START DATA FOR PROCESSING
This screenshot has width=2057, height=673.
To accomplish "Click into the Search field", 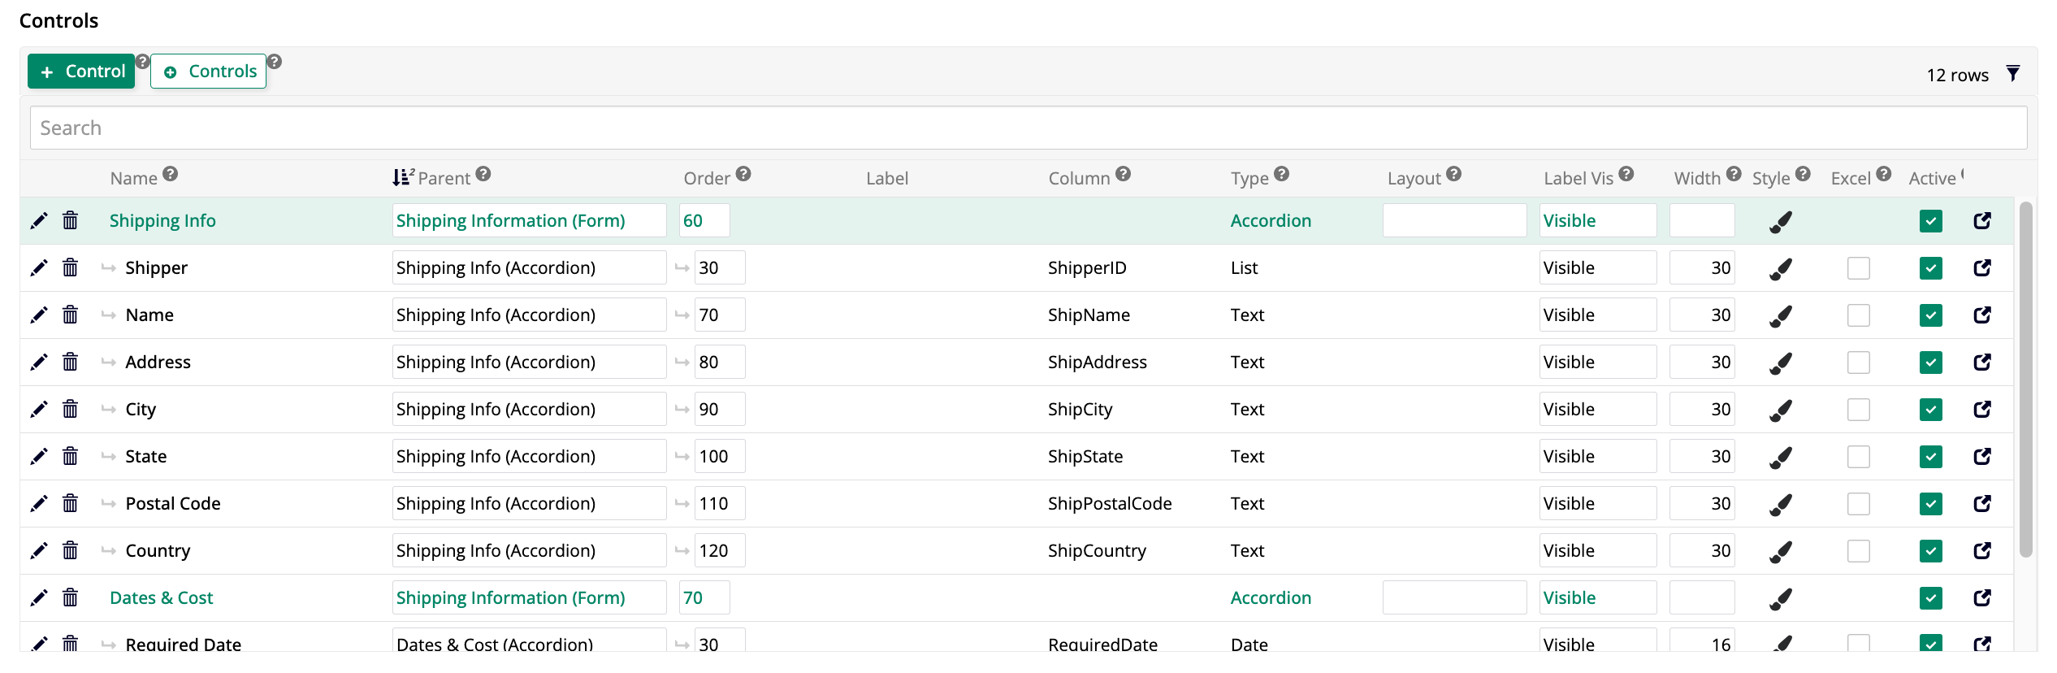I will pos(1028,128).
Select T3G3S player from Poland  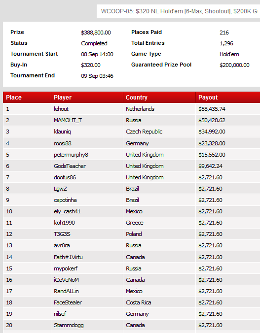pos(62,234)
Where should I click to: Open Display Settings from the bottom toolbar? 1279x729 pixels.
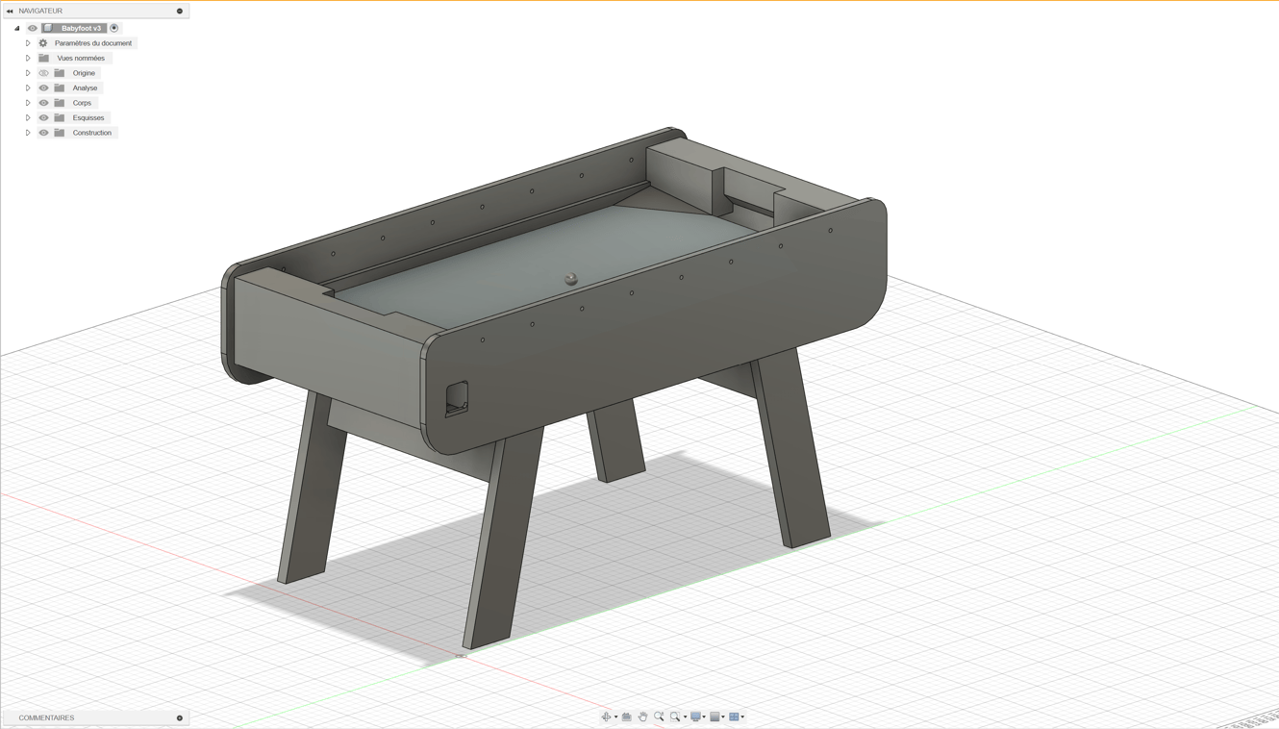[x=694, y=716]
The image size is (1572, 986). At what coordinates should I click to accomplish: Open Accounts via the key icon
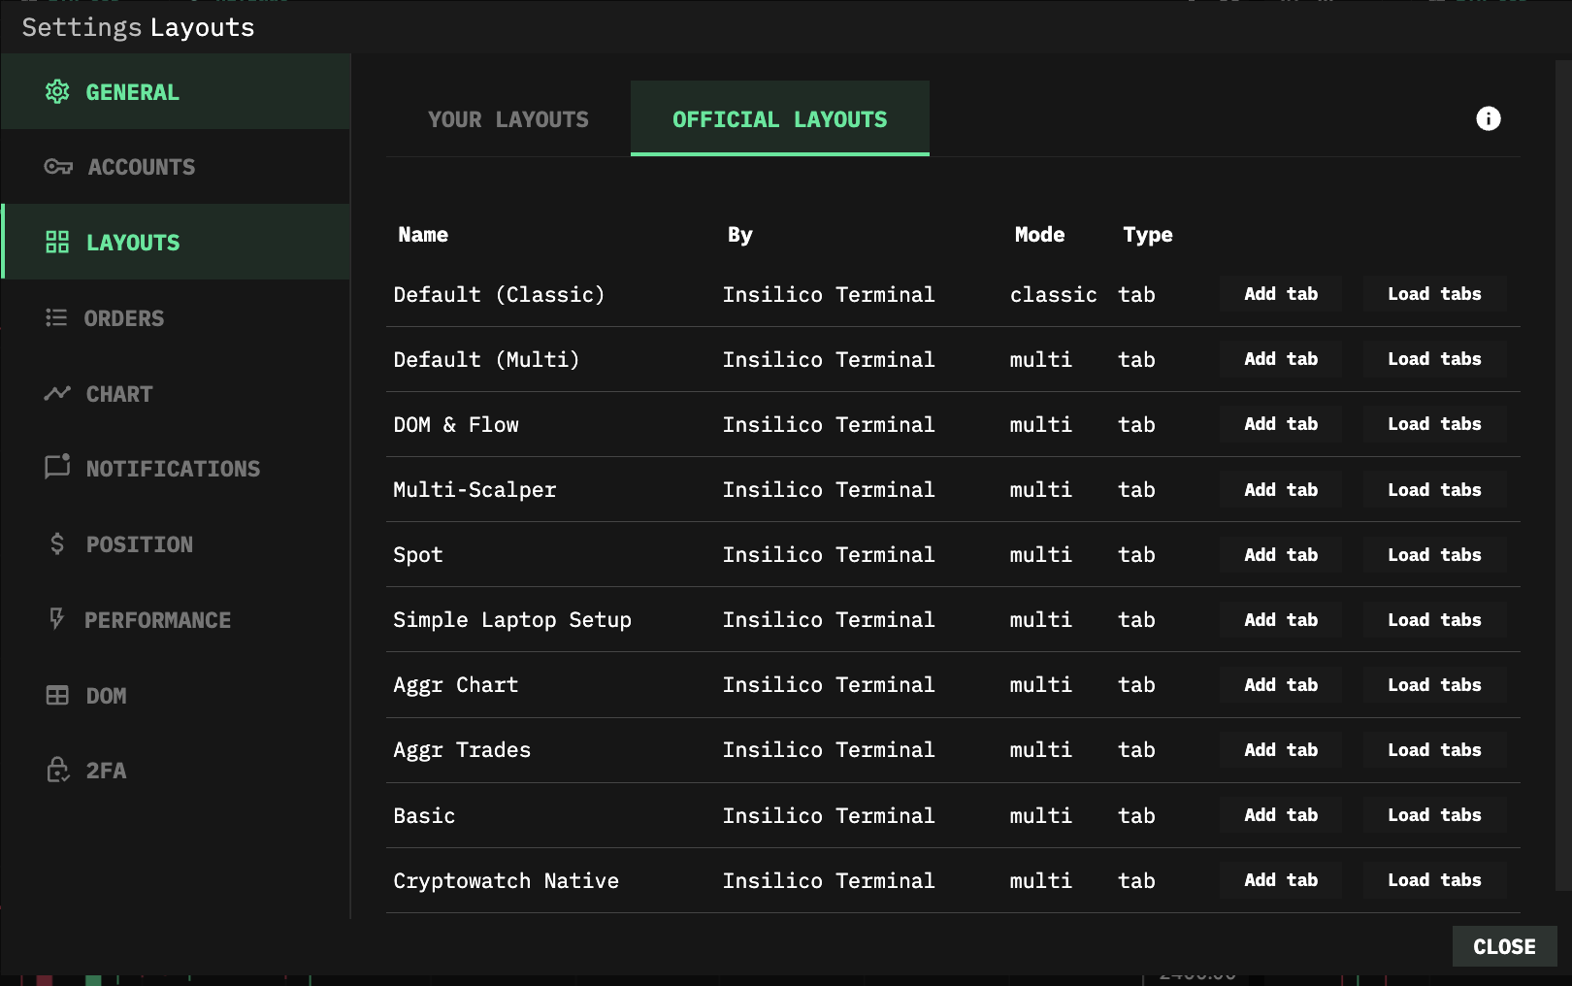tap(58, 167)
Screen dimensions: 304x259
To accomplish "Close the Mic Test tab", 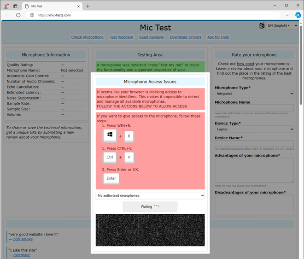I will point(78,6).
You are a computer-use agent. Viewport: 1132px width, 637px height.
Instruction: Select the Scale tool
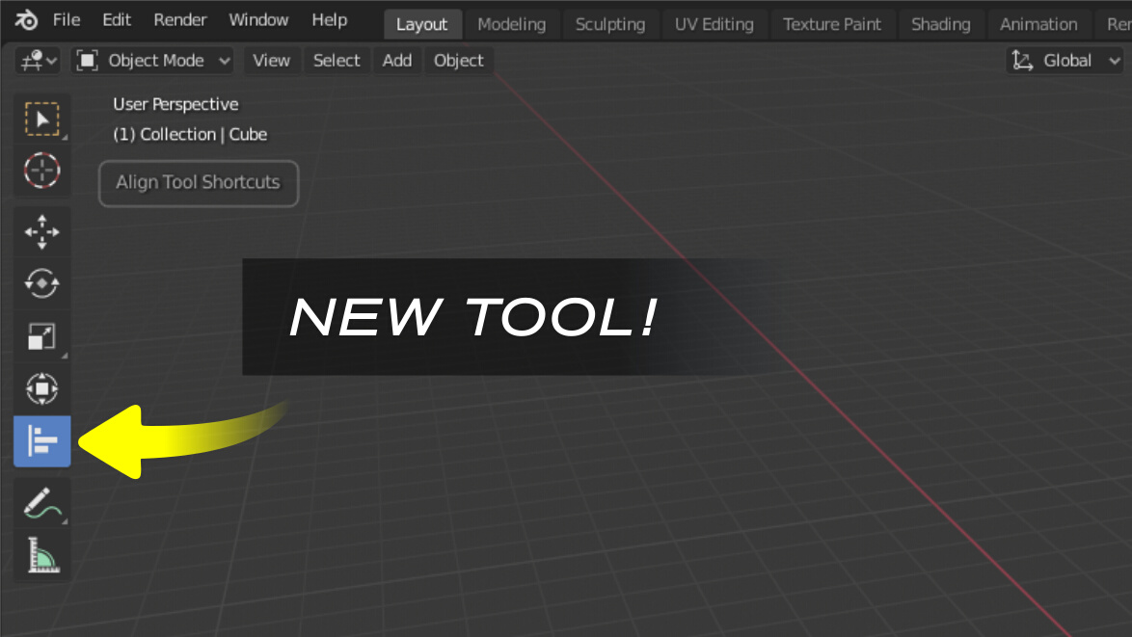(x=41, y=336)
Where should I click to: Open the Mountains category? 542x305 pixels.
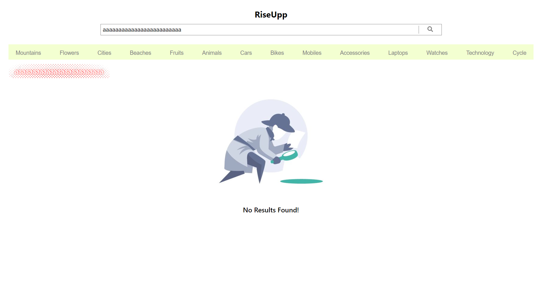tap(28, 53)
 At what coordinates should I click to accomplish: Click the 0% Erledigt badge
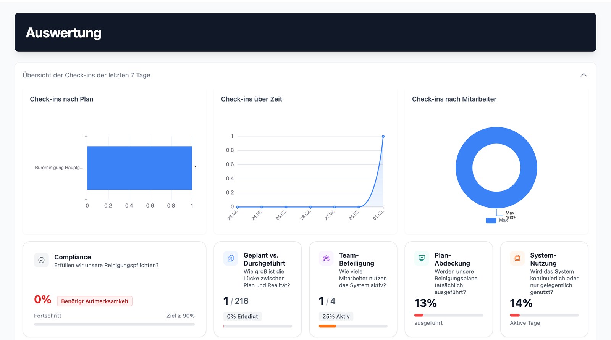pos(242,316)
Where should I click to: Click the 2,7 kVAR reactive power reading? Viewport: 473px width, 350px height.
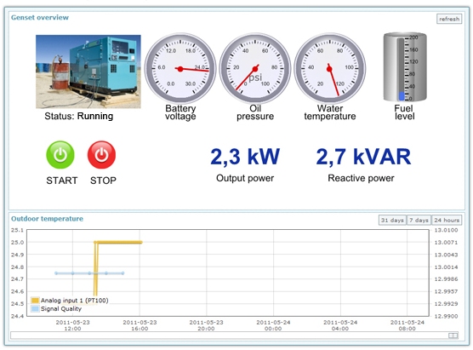(x=363, y=157)
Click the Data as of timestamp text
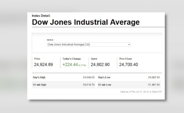This screenshot has width=184, height=113. pyautogui.click(x=141, y=92)
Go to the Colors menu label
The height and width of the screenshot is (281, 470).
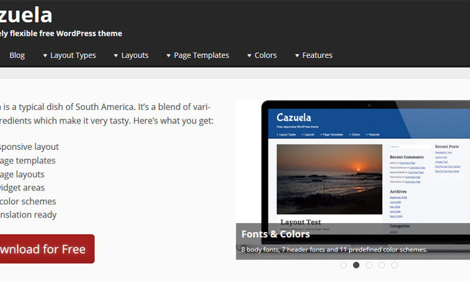tap(265, 55)
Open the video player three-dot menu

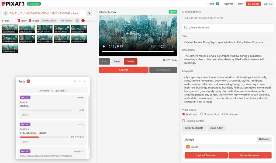coord(172,47)

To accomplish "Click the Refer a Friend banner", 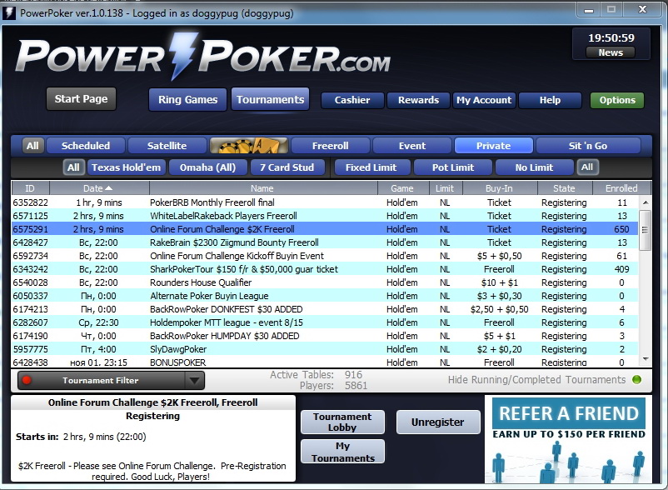I will pos(568,438).
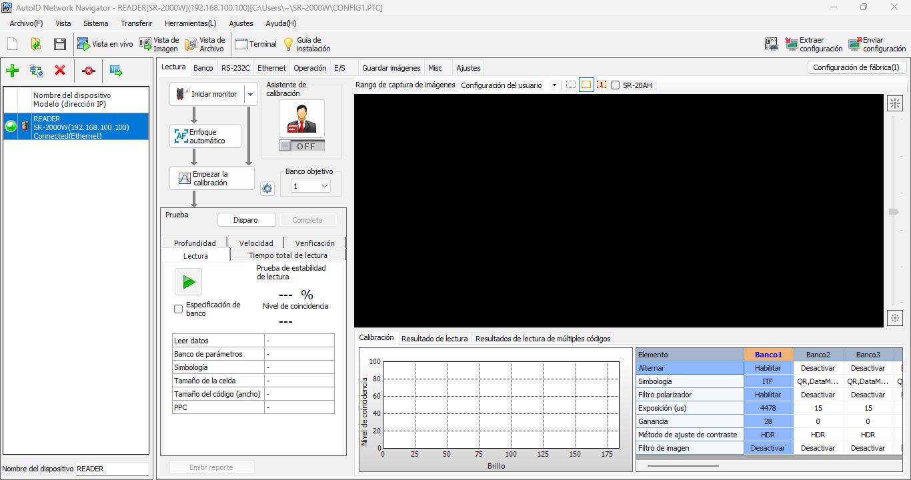
Task: Click the vertical brightness slider handle
Action: 894,211
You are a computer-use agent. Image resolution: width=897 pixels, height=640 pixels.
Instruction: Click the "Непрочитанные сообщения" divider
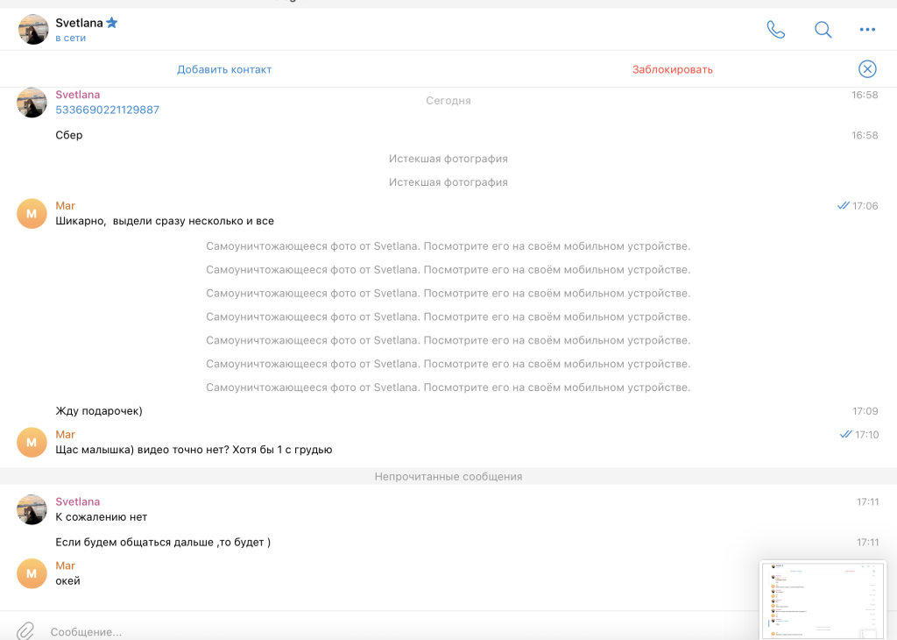pyautogui.click(x=449, y=477)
END DATA FOR PROCESSING
• _DIRECTIONS FOR THIS TASK_:
From the entries, report every line in which the string "agent" occurs.

• _EXERCISE RESPONSE_:
You are a computer-use agent. Viewport: 1132px width, 637px height.
You are a computer-use agent. Image resolution: width=897 pixels, height=640 pixels.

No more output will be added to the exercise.